Integrating metagenomics and 16S rRNA with AGORA

We tested whether AGORA can be used to analyze metagenomic data. We retrieved strain-resolved metagenomic data from 149 healthy individuals from the human microbiome project (HMP; Fig. 6a)36. AGORA microbes mapped to, on average, 91% of the strains in the HMP individuals with comparable reaction diversity for all individuals (Fig. 6b), highlighting that AGORA is representative of the human gut microbiota.

Figure 6: Metabolic diversity of individual human gut microbiomes.
figure 6

The average number of unique reactions was computed based on 1,000 random orders of metabolic reconstruction additions. Dark and light gray areas correspond to one and two s.d., respectively. (a) Human samples of HMP, which have been mapped onto a set of reference genomes, were used to determine how many AGORA organisms are overlapping with each individual. (b) Mapped AGORA strains per HMP sample with their corresponding collective reaction diversity and the percentage of mapped reads they capture for three taxonomic groups. In AGORA, all microbial reconstructions were needed to achieve full metabolic diversity (i.e., 3,192 unique reactions). Also shown are the number of reconstructions needed to capture 75%, 90%, and 95% of the full reaction diversity. To obtain 75% and 95% of the unique reactions, 12 and 123 reconstructions, respectively, were sufficient on average. (c) 16S rRNA results from Claesson et al. (2012)37 ('ELDERMET') were used to determine how many pan-species reconstructions of AGORA are overlapping with each individual. (d) Mapped AGORA pan-species reconstructions per ELDERMET sample with their corresponding collective reaction diversity (i.e., 3,188 unique reactions). Also shown are the number of reconstructions needed to capture 75%, 90%, and 95% of the full reaction diversity. The metabolic repertoire of the individual mapped microbiomes was analyzed by principal coordinate analysis in terms of the metabolic distance between the reaction sets of the mapped pan-species reconstructions. The presence and absence of methanogens and Gammaproteobacteria per individual mapped microbiome is shown.

We then mapped published species-resolved 16S rRNA data of 164 elderly and 13 young individuals ('ELDERMET')37 onto AGORA (Fig. 6c,d). The 210 ± 39 species present in each individual mapped to 108 ± 16 AGORA pan-species reconstructions, which are the union of reactions from all strain-specific reconstructions in AGORA of one species. Two clusters were observed (Fig. 6d). The cluster with more reactions was characterized by the presence of Gammaproteobacteria (Fig. 6d). The corresponding reconstructions contain on average more reactions compared to other taxonomic classes (Fig. 1b). Principal coordinate analysis, using each individual microbiota's metabolic reaction set, revealed that the clusters separated owing to reactions associated with glycerophospholipid and cell wall metabolism (Supplementary Table 13), consistent with the Gram-negative nature of Gammaproteobacteria. The second principal coordinate was mainly associated with the presence of methanogenesis reactions that are unique to the methanogenic archaea.

Discussion

AGORA reconstructions were assembled using a comparative metabolic reconstruction approach that speeded up curation and provided knowledge-driven refinement of gut-specific metabolic microbial functions that were not present in the draft reconstructions (Fig. 1a). Our pipeline included extensive QC/QA and curation against available knowledge, which is not done by pipelines that automatically generate GENREs. The resulting models significantly outperformed the draft models in correctly capturing gene essentiality in addition to known carbon sources, fermentation products, and essential nutrients (Fig. 1d,h). Even though AGORA reconstructions do not cover all of the species-specific aspects of manually curated reconstructions (e.g., lipopolysaccharide biosynthesis), the performance of each of eight AGORA models was on par with that of their previously published, manually curated models of the same strain (Fig. 1d and Supplementary Fig. 3). This resource of reconstructions helps to address the need for literature-curated GENREs to help to analyze gut metagenomic data38.
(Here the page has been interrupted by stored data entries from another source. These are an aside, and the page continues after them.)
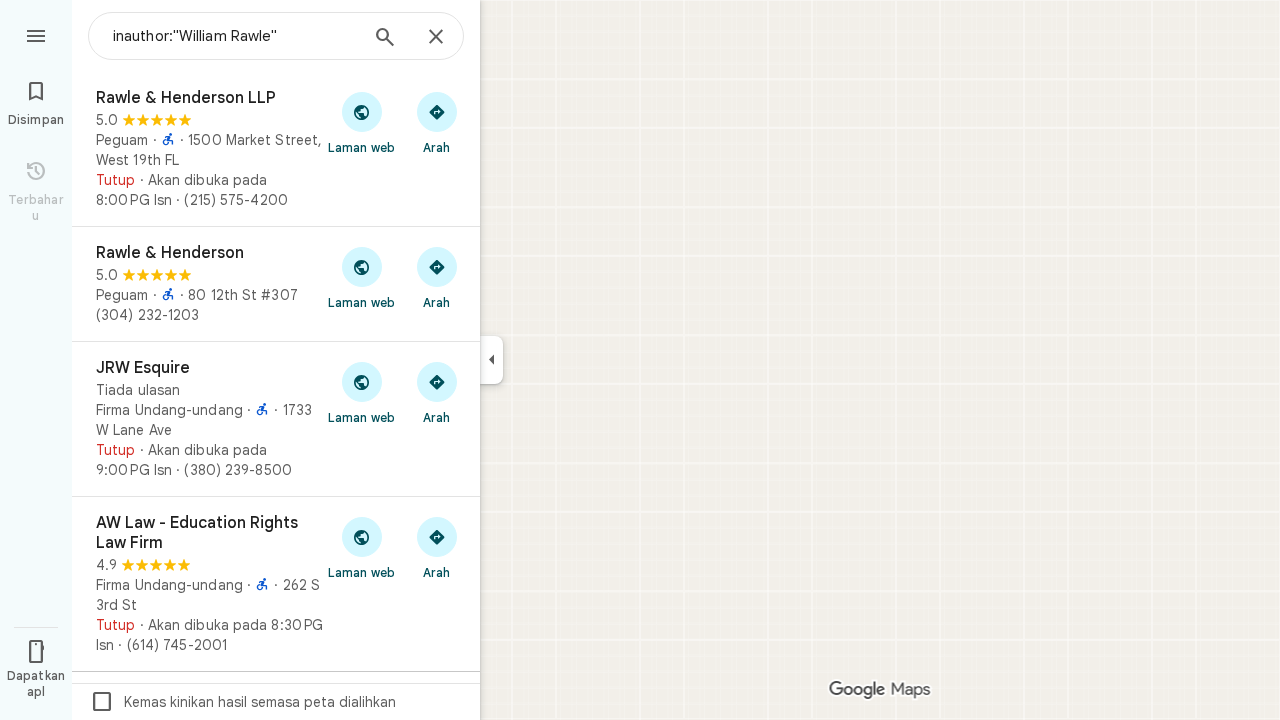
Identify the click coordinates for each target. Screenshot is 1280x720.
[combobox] (235, 36)
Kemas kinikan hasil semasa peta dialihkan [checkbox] (243, 702)
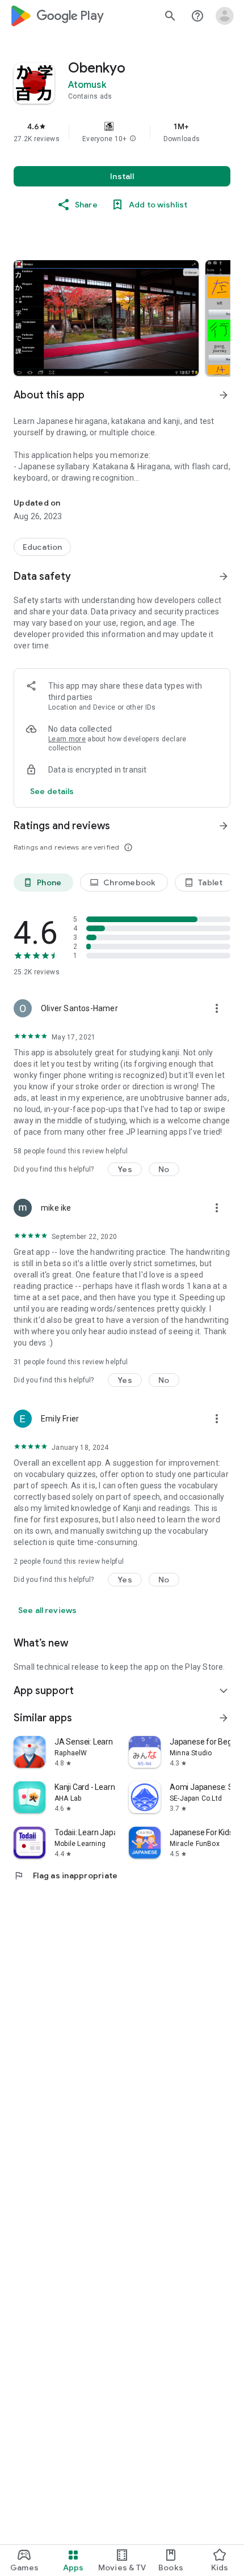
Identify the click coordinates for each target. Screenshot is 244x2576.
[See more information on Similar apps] (223, 1718)
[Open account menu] (224, 15)
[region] (122, 132)
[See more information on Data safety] (223, 576)
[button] (132, 139)
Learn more (67, 739)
GENREs have previously been used to design chemically defined growth media using an iterative in silico, in vitro, and metabolomics approach39. The predicted growth of B. caccae in extended DMEM medium supplemented with arabinogalactan under anaerobic conditions was validated. However, the in vitro growth of LGG was unstable, but our in silico co-culture simulations suggest that its growth could be enhanced by the presence of B. caccae. This example highlights how metabolic models can serve as a starting point for generating experimentally testable hypotheses.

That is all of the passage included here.